Sometimes you have a lot more patients who are unwell or sometimes they’re less unwell, so engagement fluctuates week on week from that point of view.—RMN2
It was felt that there needed to be a cultural shift on the ward and within the organisation so that nurse–patient engagement activities were supported and valued in the same way as other tasks such as hourly observations or administrative duties (social influences):
It was a numbers game, everyone’s taking handover, another one’s doing checks, some are on break…in an ideal world allocate friendly HCAs just to sit with patients.—SU7
There was unanimous agreement that lack of resources negatively impacted on nurses’ ability to engage therapeutically:
The problem for me lies on the number of staff, that is not enough…—C1
This created an untherapeutic ward environment where ‘professionals would run around like mad rabbits not giving any attention to the patients’.—SU2 (environmental contexts and resources)
Nurses felt that they could not always trust all members of their team to carry out the job in the right way. This created a feeling of helplessness for some nurses, which deterred them from engaging therapeutically (beliefs about capabilities):
I became very aware that when there is an incident, I’m left on my own…I stopped trusting the team…I couldn’t rely, therefore I needed to take a step back from the patients.—HCA2
Service users were also deterred from approaching nurses for engagement because they felt nurses often did not understand their problems or would punish them if they asked for therapeutic engagement too often (beliefs about consequences):
I kept myself to myself because even when I asked for simplest of things I was made to wait for ages so I would get frustrated, but if I showed frustration no doubt that would be on my notes and I would get set back.—SU4
As well as issues of trust, the ward staff felt as though their team were transient, with many long-standing nurses leaving to work elsewhere. This led to a lack of shared responsibility. Therapeutic engagement could easily ‘fall through the cracks’—HCA1, and when poor-quality engagement was witnessed, it was rarely followed up by a senior member of the team. This made some nurses feel they could not be bothered to engage:
I mean to put it blunt; I know it sounds really bad…I can’t be bothered.—RMN5
There was also a blurring of professional roles, where although nurses knew they should engage, they left it to other professionals such as the occupational therapist or activities coordinator:
I can completely understand why nurses want separate roles because they would say you don’t do our job so why should we do yours, but I do take people out on escorts and I do blur the boundaries there.—PT1.
When asked to give examples of nurse–patient engagement, many service users spoke about engagement with professionals other than nurses. This shows both the lack of engagement from nurses and the difficulty service users have in delineating between the nursing role and the role of other health professionals (social/professional identity).

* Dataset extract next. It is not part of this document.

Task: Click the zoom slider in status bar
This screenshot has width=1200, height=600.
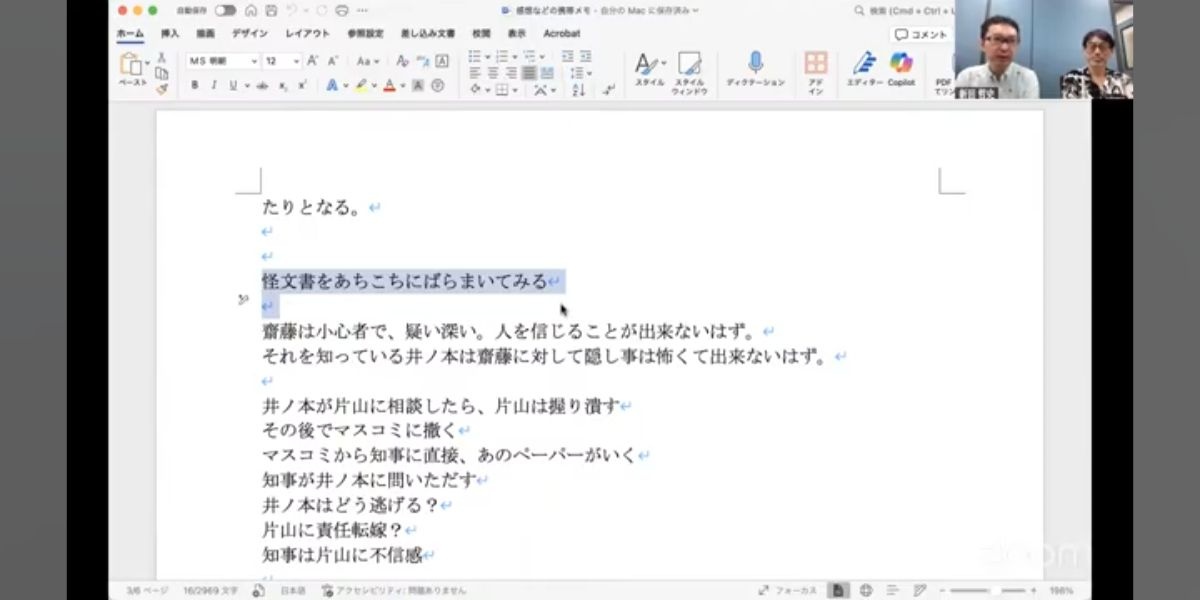Action: click(990, 590)
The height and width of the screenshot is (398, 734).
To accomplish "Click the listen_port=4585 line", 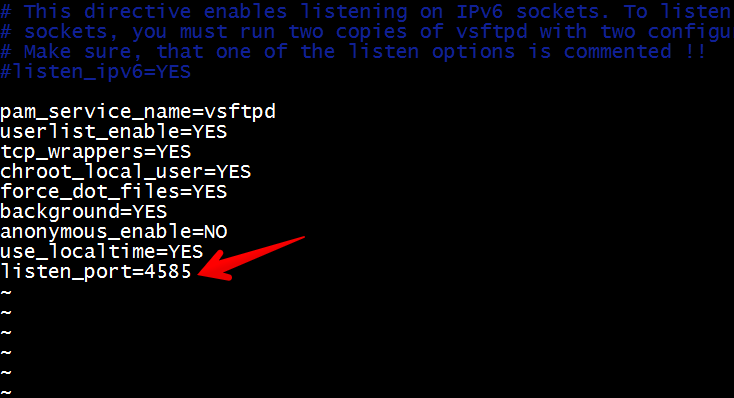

There was a general sense from nurses that therapeutic engagement ‘didn’t always help people’—RMN8 (optimism). This led some nurses to feel anxious about engaging therapeutically, particularly when they felt they did not have the required skills. When this was coupled with feelings of frustration at the perceived lack of managerial support, nurses reported feeling drained, burnt out and demotivated (emotions):
One of the biggest problems is the management style which on paper, yes, it seems to be doing everything right, but in practice they have a very poor relationship with their staff and that does impact on performance…I just feel like no one cares about you, so why give up your time?—RMN3
Stage 2: identify intervention options
Step 5: identify intervention functions
PPI and advisory group meetings highlighted that some of the terminology used to describe intervention functions would not be suitable to use with our participants. Words such as ‘coercion’ can have negative connotations to mental health service users. Instead, practical examples that captured the essence of each intervention function were provided to participants at the joint co-design workshop. In a written exercise they were encouraged to use these examples to think about intervention functions that could address their four joint improvement priorities. Where possible we modelled these examples on illustrations from interviews with service users, carers and clinicians. Where this was not possible, we developed examples from the BCW book36 (table 3).
Participants identified five intervention functions that were relevant to bringing about the desired change. These were (1) training; (2) education; (3) enablement; (4) coercion; and (5) persuasion. Through discussions with senior management, the research team also identified restriction as a relevant function. The links between the COM-B/TDF domains and the intervention functions are shown in table 4.
Step 6: identify policy categories
The BCW includes policy categories which may help to support the delivery of an intervention. Through discussion with senior management, the research team identified communication/marketing, guidelines and social planning as potentially relevant to facilitating our intervention. As such, the Principles of Engagement described in the introduction of this paper were included within Trust policy on therapeutic engagement and observations, and these principles will be directly linked with other components of the intervention, such as a training film described below.
Stage 3: identifying intervention content and implementation options
Steps 7 and 8: identify BCTs and mode of delivery
Rather than provide participants with a long list of BCTs, the written exercise at the joint workshop encouraged them to design intervention strategies they thought relevant to each of the four priorities and its influencing factors. The research team retrospectively assigned BCTs to the participants’ examples and selected further BCTs and intervention strategies not identified during the joint workshop. These were the basis for the development of the first intervention prototype.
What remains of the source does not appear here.